Rows from a dataset:
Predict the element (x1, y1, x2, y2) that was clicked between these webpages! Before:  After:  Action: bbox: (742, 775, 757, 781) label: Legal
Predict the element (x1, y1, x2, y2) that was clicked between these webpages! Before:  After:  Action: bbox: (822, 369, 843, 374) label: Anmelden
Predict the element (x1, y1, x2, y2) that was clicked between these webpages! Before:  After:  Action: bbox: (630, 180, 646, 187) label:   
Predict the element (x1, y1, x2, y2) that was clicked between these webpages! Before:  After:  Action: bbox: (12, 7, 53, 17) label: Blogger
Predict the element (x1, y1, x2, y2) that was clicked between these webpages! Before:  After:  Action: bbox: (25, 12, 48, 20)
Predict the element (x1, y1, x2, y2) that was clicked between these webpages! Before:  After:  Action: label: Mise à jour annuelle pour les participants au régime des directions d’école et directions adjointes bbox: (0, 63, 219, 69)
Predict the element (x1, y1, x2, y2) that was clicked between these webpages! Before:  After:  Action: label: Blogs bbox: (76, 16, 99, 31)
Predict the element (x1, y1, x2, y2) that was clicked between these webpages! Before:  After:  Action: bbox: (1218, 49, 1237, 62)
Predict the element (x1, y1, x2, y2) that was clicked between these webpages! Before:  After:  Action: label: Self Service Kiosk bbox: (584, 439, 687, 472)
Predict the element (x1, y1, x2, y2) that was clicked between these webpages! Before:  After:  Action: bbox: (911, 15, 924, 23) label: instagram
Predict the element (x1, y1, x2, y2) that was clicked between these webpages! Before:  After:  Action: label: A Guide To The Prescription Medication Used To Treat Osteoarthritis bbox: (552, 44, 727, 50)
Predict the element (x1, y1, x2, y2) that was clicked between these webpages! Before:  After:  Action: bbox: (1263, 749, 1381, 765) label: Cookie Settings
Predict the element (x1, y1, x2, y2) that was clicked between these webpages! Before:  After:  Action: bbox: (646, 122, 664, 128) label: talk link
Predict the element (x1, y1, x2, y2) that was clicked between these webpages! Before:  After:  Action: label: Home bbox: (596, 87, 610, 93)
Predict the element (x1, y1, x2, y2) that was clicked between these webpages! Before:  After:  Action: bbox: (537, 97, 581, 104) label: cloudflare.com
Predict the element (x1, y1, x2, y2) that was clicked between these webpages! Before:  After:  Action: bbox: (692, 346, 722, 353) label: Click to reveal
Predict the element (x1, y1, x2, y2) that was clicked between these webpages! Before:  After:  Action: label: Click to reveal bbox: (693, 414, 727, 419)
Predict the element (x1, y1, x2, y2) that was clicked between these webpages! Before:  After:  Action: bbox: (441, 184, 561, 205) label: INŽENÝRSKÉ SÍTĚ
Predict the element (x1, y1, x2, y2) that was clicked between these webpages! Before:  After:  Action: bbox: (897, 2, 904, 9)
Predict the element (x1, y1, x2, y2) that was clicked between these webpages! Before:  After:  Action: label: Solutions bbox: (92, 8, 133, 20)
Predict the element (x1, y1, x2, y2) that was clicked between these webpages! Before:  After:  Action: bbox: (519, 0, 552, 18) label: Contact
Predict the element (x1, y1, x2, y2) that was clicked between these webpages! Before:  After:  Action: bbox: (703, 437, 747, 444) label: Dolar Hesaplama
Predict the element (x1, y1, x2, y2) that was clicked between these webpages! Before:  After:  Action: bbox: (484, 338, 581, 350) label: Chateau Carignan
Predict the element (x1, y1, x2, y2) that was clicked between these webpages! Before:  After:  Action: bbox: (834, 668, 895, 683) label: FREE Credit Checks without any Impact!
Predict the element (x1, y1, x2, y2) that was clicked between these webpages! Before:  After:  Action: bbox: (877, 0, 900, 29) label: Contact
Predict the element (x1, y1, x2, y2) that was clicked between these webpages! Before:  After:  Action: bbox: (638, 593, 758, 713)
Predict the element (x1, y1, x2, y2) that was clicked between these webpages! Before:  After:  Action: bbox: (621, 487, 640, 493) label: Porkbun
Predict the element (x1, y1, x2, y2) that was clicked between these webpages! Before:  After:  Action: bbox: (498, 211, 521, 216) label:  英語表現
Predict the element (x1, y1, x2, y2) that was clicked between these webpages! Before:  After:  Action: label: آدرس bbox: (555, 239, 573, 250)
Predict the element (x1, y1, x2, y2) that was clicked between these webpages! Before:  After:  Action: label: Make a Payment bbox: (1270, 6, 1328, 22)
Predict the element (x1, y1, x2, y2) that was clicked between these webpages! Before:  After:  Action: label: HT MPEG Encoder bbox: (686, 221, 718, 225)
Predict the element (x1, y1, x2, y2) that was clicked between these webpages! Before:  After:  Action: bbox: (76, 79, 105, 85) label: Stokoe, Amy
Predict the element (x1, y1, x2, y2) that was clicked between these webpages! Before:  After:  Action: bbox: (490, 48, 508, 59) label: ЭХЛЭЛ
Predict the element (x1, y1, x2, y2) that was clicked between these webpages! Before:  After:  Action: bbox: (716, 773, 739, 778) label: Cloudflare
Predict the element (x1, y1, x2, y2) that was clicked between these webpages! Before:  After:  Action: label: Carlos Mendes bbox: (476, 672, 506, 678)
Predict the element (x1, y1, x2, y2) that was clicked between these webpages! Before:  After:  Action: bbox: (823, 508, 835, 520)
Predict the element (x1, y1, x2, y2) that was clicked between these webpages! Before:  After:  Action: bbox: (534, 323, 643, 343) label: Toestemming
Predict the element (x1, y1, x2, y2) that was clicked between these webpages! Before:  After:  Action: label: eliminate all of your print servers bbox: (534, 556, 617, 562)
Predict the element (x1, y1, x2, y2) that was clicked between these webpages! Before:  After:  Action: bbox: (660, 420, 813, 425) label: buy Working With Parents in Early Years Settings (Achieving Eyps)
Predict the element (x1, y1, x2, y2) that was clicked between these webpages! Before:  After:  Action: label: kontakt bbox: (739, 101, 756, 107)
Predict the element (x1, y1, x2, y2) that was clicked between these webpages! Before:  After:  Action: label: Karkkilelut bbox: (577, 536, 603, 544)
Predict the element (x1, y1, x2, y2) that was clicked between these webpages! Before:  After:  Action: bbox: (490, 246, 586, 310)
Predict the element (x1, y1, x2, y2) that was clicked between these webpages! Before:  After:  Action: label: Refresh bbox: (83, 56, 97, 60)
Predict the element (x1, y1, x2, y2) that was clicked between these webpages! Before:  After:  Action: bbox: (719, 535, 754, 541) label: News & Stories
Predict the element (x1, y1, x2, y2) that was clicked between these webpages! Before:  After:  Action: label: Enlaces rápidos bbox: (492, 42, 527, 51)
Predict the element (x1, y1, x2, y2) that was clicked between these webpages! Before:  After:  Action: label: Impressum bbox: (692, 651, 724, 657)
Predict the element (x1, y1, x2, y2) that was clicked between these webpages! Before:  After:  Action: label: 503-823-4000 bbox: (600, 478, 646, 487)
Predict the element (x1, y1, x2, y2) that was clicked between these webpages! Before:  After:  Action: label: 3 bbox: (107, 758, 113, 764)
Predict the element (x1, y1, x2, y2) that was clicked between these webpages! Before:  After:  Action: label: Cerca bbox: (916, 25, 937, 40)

▶ Aim of the exercise
Reproduce the lines of the material above word for word, covering every row from start to finish.

▶ Answer to the problem
Predict the element (x1, y1, x2, y2) that was clicked between these webpages! Before:  After:  Action: bbox: (742, 775, 757, 781) label: Legal
Predict the element (x1, y1, x2, y2) that was clicked between these webpages! Before:  After:  Action: bbox: (822, 369, 843, 374) label: Anmelden
Predict the element (x1, y1, x2, y2) that was clicked between these webpages! Before:  After:  Action: bbox: (630, 180, 646, 187) label:   
Predict the element (x1, y1, x2, y2) that was clicked between these webpages! Before:  After:  Action: bbox: (12, 7, 53, 17) label: Blogger
Predict the element (x1, y1, x2, y2) that was clicked between these webpages! Before:  After:  Action: bbox: (25, 12, 48, 20)
Predict the element (x1, y1, x2, y2) that was clicked between these webpages! Before:  After:  Action: label: Mise à jour annuelle pour les participants au régime des directions d’école et directions adjointes bbox: (0, 63, 219, 69)
Predict the element (x1, y1, x2, y2) that was clicked between these webpages! Before:  After:  Action: label: Blogs bbox: (76, 16, 99, 31)
Predict the element (x1, y1, x2, y2) that was clicked between these webpages! Before:  After:  Action: bbox: (1218, 49, 1237, 62)
Predict the element (x1, y1, x2, y2) that was clicked between these webpages! Before:  After:  Action: label: Self Service Kiosk bbox: (584, 439, 687, 472)
Predict the element (x1, y1, x2, y2) that was clicked between these webpages! Before:  After:  Action: bbox: (911, 15, 924, 23) label: instagram
Predict the element (x1, y1, x2, y2) that was clicked between these webpages! Before:  After:  Action: label: A Guide To The Prescription Medication Used To Treat Osteoarthritis bbox: (552, 44, 727, 50)
Predict the element (x1, y1, x2, y2) that was clicked between these webpages! Before:  After:  Action: bbox: (1263, 749, 1381, 765) label: Cookie Settings
Predict the element (x1, y1, x2, y2) that was clicked between these webpages! Before:  After:  Action: bbox: (646, 122, 664, 128) label: talk link
Predict the element (x1, y1, x2, y2) that was clicked between these webpages! Before:  After:  Action: label: Home bbox: (596, 87, 610, 93)
Predict the element (x1, y1, x2, y2) that was clicked between these webpages! Before:  After:  Action: bbox: (537, 97, 581, 104) label: cloudflare.com
Predict the element (x1, y1, x2, y2) that was clicked between these webpages! Before:  After:  Action: bbox: (692, 346, 722, 353) label: Click to reveal
Predict the element (x1, y1, x2, y2) that was clicked between these webpages! Before:  After:  Action: label: Click to reveal bbox: (693, 414, 727, 419)
Predict the element (x1, y1, x2, y2) that was clicked between these webpages! Before:  After:  Action: bbox: (441, 184, 561, 205) label: INŽENÝRSKÉ SÍTĚ
Predict the element (x1, y1, x2, y2) that was clicked between these webpages! Before:  After:  Action: bbox: (897, 2, 904, 9)
Predict the element (x1, y1, x2, y2) that was clicked between these webpages! Before:  After:  Action: label: Solutions bbox: (92, 8, 133, 20)
Predict the element (x1, y1, x2, y2) that was clicked between these webpages! Before:  After:  Action: bbox: (519, 0, 552, 18) label: Contact
Predict the element (x1, y1, x2, y2) that was clicked between these webpages! Before:  After:  Action: bbox: (703, 437, 747, 444) label: Dolar Hesaplama
Predict the element (x1, y1, x2, y2) that was clicked between these webpages! Before:  After:  Action: bbox: (484, 338, 581, 350) label: Chateau Carignan
Predict the element (x1, y1, x2, y2) that was clicked between these webpages! Before:  After:  Action: bbox: (834, 668, 895, 683) label: FREE Credit Checks without any Impact!
Predict the element (x1, y1, x2, y2) that was clicked between these webpages! Before:  After:  Action: bbox: (877, 0, 900, 29) label: Contact
Predict the element (x1, y1, x2, y2) that was clicked between these webpages! Before:  After:  Action: bbox: (638, 593, 758, 713)
Predict the element (x1, y1, x2, y2) that was clicked between these webpages! Before:  After:  Action: bbox: (621, 487, 640, 493) label: Porkbun
Predict the element (x1, y1, x2, y2) that was clicked between these webpages! Before:  After:  Action: bbox: (498, 211, 521, 216) label:  英語表現
Predict the element (x1, y1, x2, y2) that was clicked between these webpages! Before:  After:  Action: label: آدرس bbox: (555, 239, 573, 250)
Predict the element (x1, y1, x2, y2) that was clicked between these webpages! Before:  After:  Action: label: Make a Payment bbox: (1270, 6, 1328, 22)
Predict the element (x1, y1, x2, y2) that was clicked between these webpages! Before:  After:  Action: label: HT MPEG Encoder bbox: (686, 221, 718, 225)
Predict the element (x1, y1, x2, y2) that was clicked between these webpages! Before:  After:  Action: bbox: (76, 79, 105, 85) label: Stokoe, Amy
Predict the element (x1, y1, x2, y2) that was clicked between these webpages! Before:  After:  Action: bbox: (490, 48, 508, 59) label: ЭХЛЭЛ
Predict the element (x1, y1, x2, y2) that was clicked between these webpages! Before:  After:  Action: bbox: (716, 773, 739, 778) label: Cloudflare
Predict the element (x1, y1, x2, y2) that was clicked between these webpages! Before:  After:  Action: label: Carlos Mendes bbox: (476, 672, 506, 678)
Predict the element (x1, y1, x2, y2) that was clicked between these webpages! Before:  After:  Action: bbox: (823, 508, 835, 520)
Predict the element (x1, y1, x2, y2) that was clicked between these webpages! Before:  After:  Action: bbox: (534, 323, 643, 343) label: Toestemming
Predict the element (x1, y1, x2, y2) that was clicked between these webpages! Before:  After:  Action: label: eliminate all of your print servers bbox: (534, 556, 617, 562)
Predict the element (x1, y1, x2, y2) that was clicked between these webpages! Before:  After:  Action: bbox: (660, 420, 813, 425) label: buy Working With Parents in Early Years Settings (Achieving Eyps)
Predict the element (x1, y1, x2, y2) that was clicked between these webpages! Before:  After:  Action: label: kontakt bbox: (739, 101, 756, 107)
Predict the element (x1, y1, x2, y2) that was clicked between these webpages! Before:  After:  Action: label: Karkkilelut bbox: (577, 536, 603, 544)
Predict the element (x1, y1, x2, y2) that was clicked between these webpages! Before:  After:  Action: bbox: (490, 246, 586, 310)
Predict the element (x1, y1, x2, y2) that was clicked between these webpages! Before:  After:  Action: label: Refresh bbox: (83, 56, 97, 60)
Predict the element (x1, y1, x2, y2) that was clicked between these webpages! Before:  After:  Action: bbox: (719, 535, 754, 541) label: News & Stories
Predict the element (x1, y1, x2, y2) that was clicked between these webpages! Before:  After:  Action: label: Enlaces rápidos bbox: (492, 42, 527, 51)
Predict the element (x1, y1, x2, y2) that was clicked between these webpages! Before:  After:  Action: label: Impressum bbox: (692, 651, 724, 657)
Predict the element (x1, y1, x2, y2) that was clicked between these webpages! Before:  After:  Action: label: 503-823-4000 bbox: (600, 478, 646, 487)
Predict the element (x1, y1, x2, y2) that was clicked between these webpages! Before:  After:  Action: label: 3 bbox: (107, 758, 113, 764)
Predict the element (x1, y1, x2, y2) that was clicked between these webpages! Before:  After:  Action: label: Cerca bbox: (916, 25, 937, 40)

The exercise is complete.